Rui Vaz também considera que o desbloquear da empreitada na neurologia se deveu à intervenção directa do ministro. A reivindicação, no entanto, começou internamente e há que recuar mais de uma década para perceber a sua dimensão. Em 2007 iniciava-se a última de quatro fases de obras na neurocirurgia, planeadas para que o serviço espelhasse os centros de referência europeus, com cuidados intensivos, cuidados intermédios, bloco e internamento. "Todos os outros têm condições óptimas", só este último nunca abandonou os contentores que foram pensados "para um ou dois anos", recorda Rui Vaz. "Mas houve a crise económica e pararam as obras aqui, como parou o Túnel do Marão, por exemplo. O problema é que depois disso tudo foi sistematicamente adiado".

A "linha vermelha" foi ultrapassada em Novembro do ano passado. O médico não se "sentia com coragem de continuar a tratar doentes nestas circunstâncias". Pediu a demissão e viu a equipa de enfermagem apoiá-lo.
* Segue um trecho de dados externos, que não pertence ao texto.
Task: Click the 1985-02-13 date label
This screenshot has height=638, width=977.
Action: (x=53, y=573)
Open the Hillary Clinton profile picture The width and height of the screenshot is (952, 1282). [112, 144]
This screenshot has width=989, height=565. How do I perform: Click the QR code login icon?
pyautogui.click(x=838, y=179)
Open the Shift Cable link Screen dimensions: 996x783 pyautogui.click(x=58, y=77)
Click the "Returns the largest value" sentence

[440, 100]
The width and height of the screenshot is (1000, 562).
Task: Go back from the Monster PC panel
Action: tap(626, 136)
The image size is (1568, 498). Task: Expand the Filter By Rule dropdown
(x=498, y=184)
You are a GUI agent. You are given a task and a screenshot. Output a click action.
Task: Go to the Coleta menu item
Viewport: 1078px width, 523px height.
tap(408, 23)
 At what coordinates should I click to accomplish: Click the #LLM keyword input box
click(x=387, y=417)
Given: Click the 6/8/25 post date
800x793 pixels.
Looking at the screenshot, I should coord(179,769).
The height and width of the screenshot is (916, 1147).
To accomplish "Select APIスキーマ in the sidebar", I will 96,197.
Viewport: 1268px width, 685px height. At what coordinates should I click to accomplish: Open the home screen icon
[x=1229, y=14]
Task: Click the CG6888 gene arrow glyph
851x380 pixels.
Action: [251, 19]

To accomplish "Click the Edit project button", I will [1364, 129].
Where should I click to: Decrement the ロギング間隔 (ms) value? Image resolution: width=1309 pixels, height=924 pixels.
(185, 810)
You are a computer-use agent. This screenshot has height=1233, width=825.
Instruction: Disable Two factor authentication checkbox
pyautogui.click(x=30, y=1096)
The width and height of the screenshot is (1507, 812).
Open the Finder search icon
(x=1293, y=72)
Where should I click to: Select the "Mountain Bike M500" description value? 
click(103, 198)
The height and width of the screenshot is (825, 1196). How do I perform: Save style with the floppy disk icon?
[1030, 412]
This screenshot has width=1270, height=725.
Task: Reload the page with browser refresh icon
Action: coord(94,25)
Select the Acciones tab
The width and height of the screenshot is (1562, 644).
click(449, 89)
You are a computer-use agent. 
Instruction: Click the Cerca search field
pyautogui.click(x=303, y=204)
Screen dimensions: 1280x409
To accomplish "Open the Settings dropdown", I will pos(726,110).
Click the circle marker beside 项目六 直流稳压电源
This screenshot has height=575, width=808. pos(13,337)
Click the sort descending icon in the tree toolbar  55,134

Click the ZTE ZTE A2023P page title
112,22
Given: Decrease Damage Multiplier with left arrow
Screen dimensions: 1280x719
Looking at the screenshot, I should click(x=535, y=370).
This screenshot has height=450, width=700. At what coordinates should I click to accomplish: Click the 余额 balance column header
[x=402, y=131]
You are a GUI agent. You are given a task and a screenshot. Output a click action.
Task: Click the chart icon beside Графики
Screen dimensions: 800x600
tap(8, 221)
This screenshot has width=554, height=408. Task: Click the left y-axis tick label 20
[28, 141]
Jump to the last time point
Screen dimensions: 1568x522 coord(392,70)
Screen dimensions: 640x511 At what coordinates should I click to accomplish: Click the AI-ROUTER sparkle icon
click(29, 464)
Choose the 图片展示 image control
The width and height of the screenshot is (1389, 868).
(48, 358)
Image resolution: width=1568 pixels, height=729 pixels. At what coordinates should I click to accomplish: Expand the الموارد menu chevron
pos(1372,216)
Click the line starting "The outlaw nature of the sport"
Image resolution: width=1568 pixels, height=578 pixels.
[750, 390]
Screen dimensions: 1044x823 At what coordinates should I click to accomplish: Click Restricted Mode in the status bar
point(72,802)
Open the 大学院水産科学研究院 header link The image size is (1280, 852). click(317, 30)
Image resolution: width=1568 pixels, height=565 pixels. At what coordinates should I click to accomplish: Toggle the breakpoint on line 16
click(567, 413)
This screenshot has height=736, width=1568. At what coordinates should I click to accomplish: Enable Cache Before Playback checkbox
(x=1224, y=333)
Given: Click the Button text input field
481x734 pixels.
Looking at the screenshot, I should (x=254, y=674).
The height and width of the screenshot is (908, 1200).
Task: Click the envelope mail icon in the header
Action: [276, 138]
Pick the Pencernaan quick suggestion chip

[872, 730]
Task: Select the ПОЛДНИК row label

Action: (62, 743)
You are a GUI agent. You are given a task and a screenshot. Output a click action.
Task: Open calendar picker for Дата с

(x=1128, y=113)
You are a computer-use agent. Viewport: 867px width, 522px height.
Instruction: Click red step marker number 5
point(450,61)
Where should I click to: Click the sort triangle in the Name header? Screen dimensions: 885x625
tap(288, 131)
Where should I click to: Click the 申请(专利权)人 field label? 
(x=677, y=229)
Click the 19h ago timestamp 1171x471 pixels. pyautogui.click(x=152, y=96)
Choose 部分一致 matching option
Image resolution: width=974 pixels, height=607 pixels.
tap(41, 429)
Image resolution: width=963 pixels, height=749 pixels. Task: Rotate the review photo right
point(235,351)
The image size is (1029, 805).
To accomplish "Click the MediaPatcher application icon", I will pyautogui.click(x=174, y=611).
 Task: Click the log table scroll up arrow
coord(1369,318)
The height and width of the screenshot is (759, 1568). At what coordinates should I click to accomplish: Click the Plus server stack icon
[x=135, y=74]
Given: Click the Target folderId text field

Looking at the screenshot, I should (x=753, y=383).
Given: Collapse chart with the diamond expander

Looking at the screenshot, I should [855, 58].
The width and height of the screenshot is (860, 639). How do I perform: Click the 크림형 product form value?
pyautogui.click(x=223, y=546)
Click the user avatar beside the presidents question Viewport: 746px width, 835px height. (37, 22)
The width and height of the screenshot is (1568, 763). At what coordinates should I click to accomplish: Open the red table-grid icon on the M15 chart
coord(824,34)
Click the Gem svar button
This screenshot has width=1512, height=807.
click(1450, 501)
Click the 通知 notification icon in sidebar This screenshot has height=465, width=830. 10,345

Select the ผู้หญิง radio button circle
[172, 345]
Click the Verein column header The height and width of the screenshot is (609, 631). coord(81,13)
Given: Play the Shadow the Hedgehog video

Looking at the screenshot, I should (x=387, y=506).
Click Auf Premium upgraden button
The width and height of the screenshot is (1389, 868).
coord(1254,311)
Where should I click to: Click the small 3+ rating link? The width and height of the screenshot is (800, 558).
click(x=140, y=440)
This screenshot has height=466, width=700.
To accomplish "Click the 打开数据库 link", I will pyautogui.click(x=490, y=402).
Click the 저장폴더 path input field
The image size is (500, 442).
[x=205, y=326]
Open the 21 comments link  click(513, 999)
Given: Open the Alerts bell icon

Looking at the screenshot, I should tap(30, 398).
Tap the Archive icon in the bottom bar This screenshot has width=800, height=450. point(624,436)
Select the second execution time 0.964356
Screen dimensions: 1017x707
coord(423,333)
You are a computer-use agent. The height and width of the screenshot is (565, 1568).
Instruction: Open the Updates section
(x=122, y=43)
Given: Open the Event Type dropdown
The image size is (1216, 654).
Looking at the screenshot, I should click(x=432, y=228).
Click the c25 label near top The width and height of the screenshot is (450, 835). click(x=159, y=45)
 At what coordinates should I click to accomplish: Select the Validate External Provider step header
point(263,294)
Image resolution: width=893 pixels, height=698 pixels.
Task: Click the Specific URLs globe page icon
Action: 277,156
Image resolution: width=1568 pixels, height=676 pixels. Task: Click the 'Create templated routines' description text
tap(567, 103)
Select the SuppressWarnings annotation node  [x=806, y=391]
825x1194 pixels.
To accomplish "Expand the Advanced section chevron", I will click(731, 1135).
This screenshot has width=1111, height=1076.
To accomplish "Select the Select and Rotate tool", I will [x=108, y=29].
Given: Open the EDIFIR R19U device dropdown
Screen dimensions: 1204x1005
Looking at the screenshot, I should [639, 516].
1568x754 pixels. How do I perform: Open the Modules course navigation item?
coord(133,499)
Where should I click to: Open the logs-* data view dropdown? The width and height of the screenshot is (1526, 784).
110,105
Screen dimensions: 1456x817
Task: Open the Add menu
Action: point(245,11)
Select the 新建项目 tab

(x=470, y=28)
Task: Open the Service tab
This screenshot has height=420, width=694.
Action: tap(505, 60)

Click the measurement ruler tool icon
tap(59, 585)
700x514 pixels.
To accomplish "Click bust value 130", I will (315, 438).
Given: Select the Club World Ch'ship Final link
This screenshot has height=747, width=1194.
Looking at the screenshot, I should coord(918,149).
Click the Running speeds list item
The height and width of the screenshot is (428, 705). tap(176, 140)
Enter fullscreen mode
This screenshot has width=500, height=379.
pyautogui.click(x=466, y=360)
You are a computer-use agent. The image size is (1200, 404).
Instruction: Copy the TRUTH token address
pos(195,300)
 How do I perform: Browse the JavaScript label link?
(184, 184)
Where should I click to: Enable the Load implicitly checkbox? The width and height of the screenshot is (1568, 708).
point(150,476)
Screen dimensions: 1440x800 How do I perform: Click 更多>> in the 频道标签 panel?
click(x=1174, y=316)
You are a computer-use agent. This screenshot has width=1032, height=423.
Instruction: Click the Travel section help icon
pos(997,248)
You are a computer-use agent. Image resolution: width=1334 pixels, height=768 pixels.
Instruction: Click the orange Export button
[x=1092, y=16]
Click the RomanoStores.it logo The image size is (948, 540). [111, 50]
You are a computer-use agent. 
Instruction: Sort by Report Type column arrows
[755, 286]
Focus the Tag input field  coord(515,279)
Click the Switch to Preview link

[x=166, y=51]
Os cerca de 50 profissionais escreveram ao conselho de administração e iniciaram uma espécie de greve de zelo, recusaram-se a participar em todo o trabalho que fosse além da prestação de cuidados aos utentes.

O caso tornou-se público, as reclamações subiram na hierarquia da tutela e o presidente da Administração Regional de Saúde do Norte e do Ministro da Saúde vieram "ver as condições deploráveis em que os doentes são tratados". Rui Vaz acha que, nessa altura, ambos "perceberam que é impossível funcionar assim".

O que o director do serviço não deixa de constatar é a ironia das condições em que se trabalhará durante mais um ano: "Um serviço que é centro de referência para epilepsia refractária, que faz cirurgias diferenciadas, nomeadamente de Parkinson, anda a tratar doentes com tumores com este chão".

No ano passado, segundo dados do Gabinete do Cidadão do hospital enviados ao PÚBLICO, foram registadas 93 reclamações e sugestões sobre infra-estruturas e amenidades.